When the shrimp are ready for harvesting, we turn off the air pump and let the culture sit for about 10 minutes. During this time the empty cysts from the hatched shrimp float to the top and the shrimp congregate at the bottom of the Aquabreed (this can be helped by shining a light at the bottom of the Aquabreed). Unhatched cysts will also settle to the bottom (below the shrimp layer), but since we don't get very many of these under our hatching conditions, we don't try to drain them off before the shrimp. Once the shrimp and empty cysts have separated, we open the valve of the Aquabreed and collect the hatched shrimp in a beaker. The shrimp are then poured into an Artemia net (such nets in various sizes can be purchased from suppliers of aquarium supplies) and the medium is allowed to drain completely from the net. The remaining seawater is then removed by rinsing the shrimp thoroughly with deionized water (from the house tap is fine). Once the water has completely drained from the net, the net is inverted into a beaker containing about 100 ml of HM to remove the shrimp. The shrimp are now ready to use for feeding. The shrimp from one hatching are sufficient to feed about 15 trays of Hydra. When we are maintaining more trays, we use additional Aquabreed units. We keep the Artemia nets in a container of isopropanol between uses to prevent bacterial and fungal growth (rinse the isopropanol off thoroughly before using the net, and rinse any shrimp from the net with hot tap water before returning the net to the isopropanol).

If you need to culture huge amounts of Hydra, Aquaculture Supply USA sells a shrimp hatcher with a 20 liter capacity.

Feeding Hydra:

The Hydra are fed with the washed shrimp by squirting about three Pasteur pipette volumes into each tray. The tray is then rocked to evenly distribute the shrimp.
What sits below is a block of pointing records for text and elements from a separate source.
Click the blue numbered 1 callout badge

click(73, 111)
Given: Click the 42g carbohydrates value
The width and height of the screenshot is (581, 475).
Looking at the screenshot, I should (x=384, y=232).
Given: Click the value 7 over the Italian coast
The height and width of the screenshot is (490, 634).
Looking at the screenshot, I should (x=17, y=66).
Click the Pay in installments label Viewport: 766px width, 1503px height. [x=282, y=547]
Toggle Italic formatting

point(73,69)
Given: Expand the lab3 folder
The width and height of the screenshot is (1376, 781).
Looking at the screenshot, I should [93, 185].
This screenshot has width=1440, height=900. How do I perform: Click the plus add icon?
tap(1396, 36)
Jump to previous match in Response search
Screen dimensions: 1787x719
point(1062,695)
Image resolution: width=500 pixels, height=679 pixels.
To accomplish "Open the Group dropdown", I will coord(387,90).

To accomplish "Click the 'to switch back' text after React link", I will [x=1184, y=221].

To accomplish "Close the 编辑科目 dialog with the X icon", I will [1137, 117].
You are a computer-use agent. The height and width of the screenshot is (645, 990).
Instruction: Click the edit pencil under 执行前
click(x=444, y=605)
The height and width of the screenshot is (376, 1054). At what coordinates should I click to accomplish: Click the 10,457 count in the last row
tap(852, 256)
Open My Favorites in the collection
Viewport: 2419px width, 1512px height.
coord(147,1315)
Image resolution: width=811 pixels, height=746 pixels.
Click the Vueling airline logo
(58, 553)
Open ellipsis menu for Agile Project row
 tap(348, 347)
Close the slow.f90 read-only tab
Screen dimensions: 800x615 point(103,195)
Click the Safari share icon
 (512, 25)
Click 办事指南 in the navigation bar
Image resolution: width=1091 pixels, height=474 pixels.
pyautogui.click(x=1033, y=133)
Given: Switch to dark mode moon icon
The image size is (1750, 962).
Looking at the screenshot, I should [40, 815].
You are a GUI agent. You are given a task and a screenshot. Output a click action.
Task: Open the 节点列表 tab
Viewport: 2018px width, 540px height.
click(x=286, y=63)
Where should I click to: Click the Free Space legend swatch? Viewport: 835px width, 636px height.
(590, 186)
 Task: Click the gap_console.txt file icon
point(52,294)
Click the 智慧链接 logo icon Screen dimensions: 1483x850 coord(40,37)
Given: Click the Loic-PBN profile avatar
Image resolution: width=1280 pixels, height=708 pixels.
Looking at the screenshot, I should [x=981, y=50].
Washing Hydra after feeding:

About 1 hour after feeding, we rinse the Hydra with HM to remove uneaten shrimp. To do this we dump off the medium, add fresh medium to just cover the bottom of the tray, swish the medium around, dump it off, and add fresh medium (600 ml for our trays). A few hours later, the trays need to be rinsed again to remove the undigested material which the Hydra regurgitate. We also rinse the trays on the days when the animals are not fed (Tuesday, Thursday, and either Saturday or Sunday) to keep the medium as clean as possible. For most species/strains the animals adhere well enough to the bottom of the tray that only a few animals are lost during washing. However, some species/strains do not adhere well. For these annoying animals, one will have to collect the floating animals using either a nylon mesh or in a large bowl from which they can be collected by "swirling" (see Lenhoff book for how to do this).

Cleaning the trays:

After prolonged use (every couple of months or so under our conditions) the trays need to be cleaned of the "slime" that accumulates on the bottom (this is presumably a combination of bacteria and mucous from the feet of the Hydra). If the animals need to be retained during cleaning, they can be recovered from the tray by rubbing them off with your finger and collected in a bowl. The tray is then scrubbed with hot tap water and rinsed with deionized water (from the house tap is fine). The trays can either be left to dry on the bench or they can be dried with paper towels. Any retained animals can then be returned to the trays. In cultures kept in glass trays in closed incubators with fluorescent lighting, algae will begin to grow over time. Washing will also remove these. We have not seen any algal growth in our cultures kept at room temperature under normal room lighting (even after many weeks).